The support of the One Nation grouping could prove crucial in ensuring the legislation moves onto the next parliamentary stage, but Mr Green also had a warning for Mr Sunak ahead of the vote.
“We want the Government to stick to its guns and stick to the text of this Bill,” he told reporters as he left the meeting on Monday night. This could prove a headache for the Prime Minister, if he faces pressure from right-wingers to toughen up the flagship legislation.
The gathering of centrist MPs was addressed by Attorney General Victoria Prentis, the latest Cabinet minister sent out to brief MPs on the contents of the Rwanda plan.
Mr Cleverly said he was determined to get the legislation through after a separate meeting with Tory MPs in a parliamentary committee room.
On a day of drama in Westminster:
– Representatives from five groups on the Tory right considered the verdict of a “star chamber” of lawyers which decided the legislation needed significant changes.

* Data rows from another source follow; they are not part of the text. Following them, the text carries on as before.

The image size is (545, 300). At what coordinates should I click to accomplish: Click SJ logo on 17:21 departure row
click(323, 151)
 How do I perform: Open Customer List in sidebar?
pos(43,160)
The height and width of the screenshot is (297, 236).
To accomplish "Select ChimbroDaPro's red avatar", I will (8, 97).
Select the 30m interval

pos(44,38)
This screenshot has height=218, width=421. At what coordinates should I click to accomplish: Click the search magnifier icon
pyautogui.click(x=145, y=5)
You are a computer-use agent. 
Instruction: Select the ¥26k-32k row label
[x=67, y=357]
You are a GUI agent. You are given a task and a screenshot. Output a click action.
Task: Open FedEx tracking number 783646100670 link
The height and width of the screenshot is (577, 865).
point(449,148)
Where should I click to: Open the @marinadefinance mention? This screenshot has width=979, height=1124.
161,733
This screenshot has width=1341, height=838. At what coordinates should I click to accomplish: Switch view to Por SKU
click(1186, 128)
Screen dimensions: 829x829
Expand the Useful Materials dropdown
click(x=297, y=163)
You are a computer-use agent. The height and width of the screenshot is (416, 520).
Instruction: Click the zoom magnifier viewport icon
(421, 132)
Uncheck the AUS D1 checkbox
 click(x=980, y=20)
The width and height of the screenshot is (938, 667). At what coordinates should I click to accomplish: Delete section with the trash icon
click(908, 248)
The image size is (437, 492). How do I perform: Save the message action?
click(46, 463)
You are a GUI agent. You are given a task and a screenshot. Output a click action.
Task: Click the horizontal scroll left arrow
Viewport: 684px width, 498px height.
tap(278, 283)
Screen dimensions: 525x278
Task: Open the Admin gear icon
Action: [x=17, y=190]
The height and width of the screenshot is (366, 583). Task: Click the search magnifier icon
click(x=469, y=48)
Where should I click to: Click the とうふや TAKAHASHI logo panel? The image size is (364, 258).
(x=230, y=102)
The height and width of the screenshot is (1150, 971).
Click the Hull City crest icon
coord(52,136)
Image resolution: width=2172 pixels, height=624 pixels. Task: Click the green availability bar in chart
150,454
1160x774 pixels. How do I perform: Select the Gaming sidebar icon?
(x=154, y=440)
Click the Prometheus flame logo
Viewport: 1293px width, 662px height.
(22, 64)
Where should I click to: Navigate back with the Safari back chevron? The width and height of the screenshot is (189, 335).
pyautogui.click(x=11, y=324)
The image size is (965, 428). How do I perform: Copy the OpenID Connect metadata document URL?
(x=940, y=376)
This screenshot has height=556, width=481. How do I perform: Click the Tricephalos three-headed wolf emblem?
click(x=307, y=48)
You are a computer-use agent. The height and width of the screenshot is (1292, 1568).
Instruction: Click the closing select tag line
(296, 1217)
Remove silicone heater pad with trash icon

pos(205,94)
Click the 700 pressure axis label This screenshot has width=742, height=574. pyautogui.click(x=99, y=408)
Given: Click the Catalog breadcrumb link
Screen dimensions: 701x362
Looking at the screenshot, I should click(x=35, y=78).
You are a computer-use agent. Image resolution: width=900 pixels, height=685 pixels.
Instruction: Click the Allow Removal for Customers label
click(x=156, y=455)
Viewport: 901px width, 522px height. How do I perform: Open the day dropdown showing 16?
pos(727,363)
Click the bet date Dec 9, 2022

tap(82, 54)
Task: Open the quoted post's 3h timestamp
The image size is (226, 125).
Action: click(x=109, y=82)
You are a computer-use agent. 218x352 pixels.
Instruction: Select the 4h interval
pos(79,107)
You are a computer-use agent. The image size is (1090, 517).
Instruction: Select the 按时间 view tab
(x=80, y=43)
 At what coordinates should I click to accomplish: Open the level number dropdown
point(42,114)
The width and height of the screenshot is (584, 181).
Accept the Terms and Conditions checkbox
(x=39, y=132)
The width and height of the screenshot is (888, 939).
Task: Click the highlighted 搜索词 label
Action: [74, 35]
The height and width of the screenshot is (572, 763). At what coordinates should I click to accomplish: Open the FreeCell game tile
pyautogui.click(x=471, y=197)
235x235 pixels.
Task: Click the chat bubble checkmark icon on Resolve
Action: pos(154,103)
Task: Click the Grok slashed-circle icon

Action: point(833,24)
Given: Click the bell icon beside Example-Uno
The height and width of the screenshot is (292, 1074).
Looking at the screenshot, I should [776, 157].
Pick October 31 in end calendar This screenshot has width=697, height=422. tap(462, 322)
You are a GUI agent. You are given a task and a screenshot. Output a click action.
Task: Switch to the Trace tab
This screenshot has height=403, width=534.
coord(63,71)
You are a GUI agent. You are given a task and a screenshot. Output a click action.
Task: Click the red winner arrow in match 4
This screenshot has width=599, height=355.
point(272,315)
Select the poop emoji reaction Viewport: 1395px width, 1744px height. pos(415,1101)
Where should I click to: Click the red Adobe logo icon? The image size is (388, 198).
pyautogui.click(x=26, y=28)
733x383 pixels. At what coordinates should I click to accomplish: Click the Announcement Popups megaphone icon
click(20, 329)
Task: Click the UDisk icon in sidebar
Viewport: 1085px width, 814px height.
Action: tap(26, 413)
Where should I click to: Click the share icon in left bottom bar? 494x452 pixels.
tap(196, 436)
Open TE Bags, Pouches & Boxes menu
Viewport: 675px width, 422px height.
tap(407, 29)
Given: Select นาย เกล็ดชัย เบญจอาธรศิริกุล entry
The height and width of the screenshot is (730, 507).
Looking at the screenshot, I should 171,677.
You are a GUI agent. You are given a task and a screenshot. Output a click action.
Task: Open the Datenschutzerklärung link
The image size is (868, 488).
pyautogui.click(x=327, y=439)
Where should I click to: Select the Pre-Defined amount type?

– Various factions of the party met on the parliamentary estate to discuss the legislation, with the New Conservatives still silent their plan for Tuesday.
– Downing Street insisted Mr Sunak would listen to the concerns voiced by the rival Conservative factions.
The Home Secretary, who spoke to MPs in a Commons committee room on Monday afternoon, said the Bill was “important legislation” and “we are determined to get it through”.
It came after Conservative backbench European Research Group chairman Mark Francois called on the Prime Minister to “pull” the legislation after lawyers convened by the caucus deemed it an “incomplete” solution to problems posed by small boat asylum claims.
The Bill, which Mr Sunak hopes will revive the stalled scheme to deport people crossing the English Channel to Kigali, would need “very significant amendments” to work, the so-called “star chamber” of legal advisers concluded.
Speaking after a summit of representatives from the “five families” – the ERG, the Conservative Growth Group, the Northern Research Group, the New Conservatives and the Common Sense Group – Mr Francois said: “It might be better to start again with a fresh Bill that is written on a different basis.”
In a rare move intended to win over critics, the Government produced a summary of its own legal position in support of the scheme on Monday.
The document concludes that there is a “clear lawful basis on which a responsible government may proceed” with a “novel and contentious” policy.
Mr Sunak has tried to find a middle ground in response to the Supreme Court ruling that his plan to send asylum seekers who arrive in the UK on small boats is unlawful.
His Bill allows ministers to disapply the Human Rights Act but does not go as far as overriding the European Convention on Human Rights.
The Government’s current assessment is that only one in 200 cases will successfully avoid being sent to Rwanda once the Bill becomes law.
If individual claims are permitted everyone will make one, the court backlog will balloon, our detention capacity will become overwhelmed within days, people will be bailed, and new arrivals will simply abscond.
The proposed bill is both legally and operationally fundamentally…
— Robert Jenrick (@RobertJenrick) December 11, 2023
But critics of the plan disputed the Home Office’s modelling of how effective it would be.
Mr Jenrick, in a post on social media, doubled down on his rebuke of the plan: “If individual claims are permitted everyone will make one, the court backlog will balloon, our detention capacity will become overwhelmed within days, people will be bailed, and new arrivals will simply abscond.
“The proposed bill is both legally and operationally fundamentally flawed.”
No Government legislation since the Shops Bill in 1986 has fallen at second reading, but if all Labour and other opposition party MPs vote against it, a revolt by 29 Tories would be enough to defeat it.
Tories with concerns could instead choose to abstain or back the legislation at this stage but then seek to toughen it up – or water it down, depending on their views – as it progresses through the Commons.